WORK TO DO:
**a)** Echo the inaugural address word for word, from "But today’s ceremony" up to and including "even brighter tomorrow.".
**b)** Answer these questions about the inaugural address:
(i) In which auditorium was the address delivered?
(ii) Which number president of the University of North Carolina is the speaker?
(iii) For how long does the address say the University has received generous support?
**c)** Carry on with the inaugural address, picking up after its last sentence.

Sixteenth President of the University of North Carolina
April 12, 2006
Erskine Bowles delivers his Inaugural Address April 12 in Aycock Auditorium at UNCG.
As I’ve aged and faced new opportunities, I’ve learned that sometimes in life, the real world is even better than your fondest dreams. Serving as the 16th president of my University — the University of North Carolina— is by far the single greatest honor I can imagine ever being given. As my Mama, who is sitting right down there in the front row, knows, I am about to burst with joy to stand before you in my hometown, surrounded by my family and my friends from across our state and nation as the leader of our University. I thank you for the enormous trust you have bestowed upon me and for the privilege you have given me to serve the people of North Carolina.
But today’s ceremony really isn’t about Erskine Bowles. Rather, it’s a
celebration — a celebration of our University’s distinguished past and an affirmation of the critical role that each and every UNC campus must play in the future of North Carolina. Today’s ceremony is a tribute to more than two centuries of incredibly generous support of our University by our legislature, state leaders, and citizens. It’s also an acknowledgement that this University’s reputation for excellence, our record of achievement, and our boundless potential—all belong to the faculty, the staff, our remarkable corps of chancellors, and those talented students that fill our classrooms. It is these people who are our University — they are the individuals who have made and kept this University great, and in them rest our hopes for an even brighter tomorrow.

AVAILABLE DATA:
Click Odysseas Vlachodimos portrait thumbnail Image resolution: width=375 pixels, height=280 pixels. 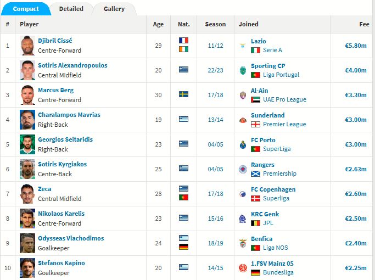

ANSWERS TO THE PROBLEMS:
**a)**
But today’s ceremony really isn’t about Erskine Bowles. Rather, it’s a
celebration — a celebration of our University’s distinguished past and an affirmation of the critical role that each and every UNC campus must play in the future of North Carolina. Today’s ceremony is a tribute to more than two centuries of incredibly generous support of our University by our legislature, state leaders, and citizens. It’s also an acknowledgement that this University’s reputation for excellence, our record of achievement, and our boundless potential—all belong to the faculty, the staff, our remarkable corps of chancellors, and those talented students that fill our classrooms. It is these people who are our University — they are the individuals who have made and kept this University great, and in them rest our hopes for an even brighter tomorrow.

**b)**
(i) Aycock Auditorium at UNCG
(ii) The 16th
(iii) More than two centuries

**c)**
Erskine Bowles takes the oath of office from North Carolina superior court judge Howard E. Manning Jr. while his wife, Crandall Close Bowles, holds the Bible.
Since this University’s rebirth in 1972, it has had but three leaders: Bill Friday — my hero; Dick Spangler — my longtime friend and advisor; and Molly Broad — whose legacy of rebuilding is still taking physical shape across our 16 campuses. On behalf of all the people of our state, I thank these three great North Carolinians for coming home to be with us today. We thank you for your unwavering insistence on academic excellence, for your visionary leadership, and for the lasting difference you have made in the lives of our people. It is an honor to follow you as president of this University.
Today we can look back over the long sweep of history and know that we have kept faith with the founders of this great University. For more than two centuries, the people of North Carolina have believed to their very core in the enduring power of education. It is that faith and their support — embodied in progressive leaders and statesmen with names like Aycock, Alderman, Shepard, Graham, Sanford, Cone, Holshouser, and Hunt — that have sustained this University and this state through generation after generation.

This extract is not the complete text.